#### Passage provided:
——————
7. Review of facility policy H-PC 04-006 "Dressing Change-Central Line/PICC Line" showed the purpose of the policy is to provide nursing personnel with guidelines to be used when changing dressings on central venous lines. The policy documents the procedure for central line dressing changes will be performed under strict aseptic technique (aseptic technique refers to a procedure that is performed under sterile conditions). Femoral line dressing will be changed every three (3) days according to procedure. All other central line dressings and catheter caps will be changed every seven (7) days. If the dressing requires change earlier than seven (7) days, the catheter caps will follow the dressing change. Further review of the policy instructs staff to clean injection cap site, remove old caps and replace with new sterile caps.

However, record review showed Patient L 20 entered the facility 4/02/10 for ventilator weaning. Observation of staff Q changing a PICC line dressing (peripherally inserted central catheter, a form of vein access that can be used for a prolonged period of time) on 4/05/10 at 2:10 P.M. showed a PICC line dressing on Patient L 20's right upper arm with a date of 3/26/10 (nine days ago).

When cleaning the end of the receiving catheter hub with a back and forth motion, the flush syringe with the sterile cap on the end rubbed against the patients' gown, potentially contaminating the tip. Staff Q then placed the contaminated cap on the PICC.

During an interview on 4/05/10 at 2:25 P.M. nursing supervisor, staff Q, said the facility standard is to change the PICC line dressings each Tuesday. Staff Q acknowledged Patient L 20 entered the facility 4/02/10 and had an intact dressing on his/her right upper arm with a date of dressing change 3/26/10, nine days prior to this dressing change.


27724











29079

OPO AGREEMENT

Tag No.: A0886

Based upon record review, policy review and interview, the facility staff failed to follow hospital procedure and document when the Organ Procurement Organization was contacted for two (Patient # L 8, L 12) of seven cases reviewed for organ procurement. The facility census was 61 and the total sample was 43.

Findings included:

Review of facility policy "Organ and Tissue Donation, H-PC 02-016" found it stated, in part, "Referral of the death should be made within one hour of the time of death...F. All referrals will be recorded in the patient's medical record."
——————
#### Problem statement:
Using the survey findings above, answer these questions:
(a) How often does the dressing change policy say femoral line dressings will be changed?
(b) What date was on the PICC line dressing on Patient L 20's right upper arm?
(c) Under the organ and tissue donation policy, within what time should a referral of a death be made?

#### Records:
——————
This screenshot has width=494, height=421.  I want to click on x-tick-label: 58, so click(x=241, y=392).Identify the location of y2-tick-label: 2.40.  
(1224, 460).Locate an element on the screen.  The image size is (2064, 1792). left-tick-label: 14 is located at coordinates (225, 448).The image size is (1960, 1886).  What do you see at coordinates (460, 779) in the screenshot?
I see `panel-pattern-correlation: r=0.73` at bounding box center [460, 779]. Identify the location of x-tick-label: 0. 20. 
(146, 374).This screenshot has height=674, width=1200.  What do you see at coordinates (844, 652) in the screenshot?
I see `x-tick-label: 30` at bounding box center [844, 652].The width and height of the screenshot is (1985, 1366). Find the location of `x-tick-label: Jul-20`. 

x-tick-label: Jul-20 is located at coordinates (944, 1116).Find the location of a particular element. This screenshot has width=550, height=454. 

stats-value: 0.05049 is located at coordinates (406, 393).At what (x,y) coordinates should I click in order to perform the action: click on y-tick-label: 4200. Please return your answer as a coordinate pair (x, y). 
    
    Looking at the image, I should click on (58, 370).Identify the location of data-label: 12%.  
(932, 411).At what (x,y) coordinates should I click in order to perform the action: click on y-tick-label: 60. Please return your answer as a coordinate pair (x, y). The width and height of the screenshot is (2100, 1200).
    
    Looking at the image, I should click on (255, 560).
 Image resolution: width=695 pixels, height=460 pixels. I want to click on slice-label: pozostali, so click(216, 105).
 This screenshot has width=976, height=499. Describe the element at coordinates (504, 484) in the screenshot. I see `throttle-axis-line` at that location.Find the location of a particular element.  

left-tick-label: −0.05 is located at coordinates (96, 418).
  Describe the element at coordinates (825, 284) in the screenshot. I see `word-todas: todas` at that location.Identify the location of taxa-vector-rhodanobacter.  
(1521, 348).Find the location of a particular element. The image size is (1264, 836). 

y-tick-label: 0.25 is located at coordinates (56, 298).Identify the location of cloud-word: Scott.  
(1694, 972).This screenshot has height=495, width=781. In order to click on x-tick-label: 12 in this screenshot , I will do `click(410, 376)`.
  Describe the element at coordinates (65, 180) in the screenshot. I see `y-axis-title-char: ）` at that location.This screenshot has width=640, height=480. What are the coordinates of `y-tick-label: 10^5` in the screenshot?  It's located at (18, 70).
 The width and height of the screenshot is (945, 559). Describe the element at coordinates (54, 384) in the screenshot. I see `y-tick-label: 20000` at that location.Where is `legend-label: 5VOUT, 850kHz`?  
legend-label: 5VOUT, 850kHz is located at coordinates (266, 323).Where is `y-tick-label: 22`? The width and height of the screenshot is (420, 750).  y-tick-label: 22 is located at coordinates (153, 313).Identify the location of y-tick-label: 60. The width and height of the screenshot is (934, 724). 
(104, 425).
——————
#### Output:
(a) Every three (3) days.
(b) 3/26/10.
(c) Within one hour of the time of death.